All elm application starts with the entry point main. Elm comes with great bootstrap to get started called beginnerProgram, which hides all the wiring to connect all the parts. So to get started, our main entry point will be something like the following.

main =

beginnerProgram (model = data, view = view, update = messageHandlers}

Here we call the main entry point with the three components, model, view, and update.

The flow of control

  1. On program entry, Elm reads the model data to build the view

2. View generates HTML to render with the data from the model

3. User interacts with view, on each user interaction, the message gets generated.

4. Messages passed to update function. Update look at the incoming messages and create a new instance of the model. (It is a functional program, the model is immutable)

5. The new model will trigger the creation of a new view and the loop repeats.

That is it.

Elm – Basic Architecture

Before you go headfirst into a building, it is good to understand the basic architecture of Elm. Most of the application framework follows one of the MV* pattern. Elm also follows the same design in a different way. Elm has three distinct parts in the application.

Model: As the name suggests, the state of the application. Your data model. The model defines and holds the current state of the application.

View: This holds the visual representation of the application, HTML, as an HTML template.

Update: These events trigger a change in model state, which triggers a change in view.

When you look at Elm application, you potentially will have a view, model, and updates all in a single Elm file. During deployment, Elm will compile this file and spit out HTML and Javascript.
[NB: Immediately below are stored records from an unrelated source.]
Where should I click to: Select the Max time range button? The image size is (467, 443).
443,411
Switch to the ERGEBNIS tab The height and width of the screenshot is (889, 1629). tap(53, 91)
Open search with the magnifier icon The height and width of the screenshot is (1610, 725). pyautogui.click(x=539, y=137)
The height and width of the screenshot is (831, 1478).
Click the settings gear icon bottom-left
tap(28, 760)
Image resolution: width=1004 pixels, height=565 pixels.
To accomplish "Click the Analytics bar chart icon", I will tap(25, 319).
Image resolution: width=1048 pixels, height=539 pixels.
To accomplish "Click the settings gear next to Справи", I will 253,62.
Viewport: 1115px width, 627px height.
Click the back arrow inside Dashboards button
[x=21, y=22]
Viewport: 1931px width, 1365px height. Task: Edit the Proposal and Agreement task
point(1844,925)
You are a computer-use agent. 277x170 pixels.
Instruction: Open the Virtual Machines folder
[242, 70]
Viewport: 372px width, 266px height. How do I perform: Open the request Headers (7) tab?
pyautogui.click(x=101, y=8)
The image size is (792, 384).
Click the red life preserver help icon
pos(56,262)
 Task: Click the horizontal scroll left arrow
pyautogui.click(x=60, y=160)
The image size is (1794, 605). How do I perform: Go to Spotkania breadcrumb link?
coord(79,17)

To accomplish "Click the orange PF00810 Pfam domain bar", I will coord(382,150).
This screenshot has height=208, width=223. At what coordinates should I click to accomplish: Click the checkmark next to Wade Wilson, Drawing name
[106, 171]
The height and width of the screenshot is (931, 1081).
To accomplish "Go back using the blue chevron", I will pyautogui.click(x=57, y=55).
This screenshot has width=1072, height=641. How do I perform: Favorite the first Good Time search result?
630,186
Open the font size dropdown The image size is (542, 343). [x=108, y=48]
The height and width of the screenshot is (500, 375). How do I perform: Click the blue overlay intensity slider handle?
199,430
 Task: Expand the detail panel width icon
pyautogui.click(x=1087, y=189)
With the above architecture, one would always need to have an entry point to the application, represented by ‘main.’ We will see more details on how they all fit together tomorrow.

Elm – Gradual Learning

I found this video of Evan Czaplicki’s. For anyone interested in learning Elm, this is a good one to listen to. It is very entertaining and educational at the same time. There is a lot of stuff in it, but the one thing that caught my eye was ‘Gradual Learning.’ Learning to do work in a functional language is very difficult for regular programmers. Functional programming is considered a theory, and it has a lot of constraints. The main one that sticks out quickly is immutability. For people coming from C# or Java, it is a no go. It is one of the main reasons there is not much adoption of functional programming. There are pockets of companies and people building the enterprise-grade application in functional programming. Still, the mainstream always found it challenging to adopt.

Coming back to the point which caught my attention, ‘Gradual Learning.’ If you can get developers going quicker and then build on it over time instead of two months, dedicated training will be a big win. For me, Elm provides that, and I have experienced it. It is straightforward to get started without knowing in and out of FP. You can build simple applications in a clean Elm way in five to ten minutes.

Elm provides many boilerplates code for you to get started; over the period, you can begin to peel the layers and learn under the covers. This provides the satisfaction of progression and learning. You will see that first hand as you go through the tutorials.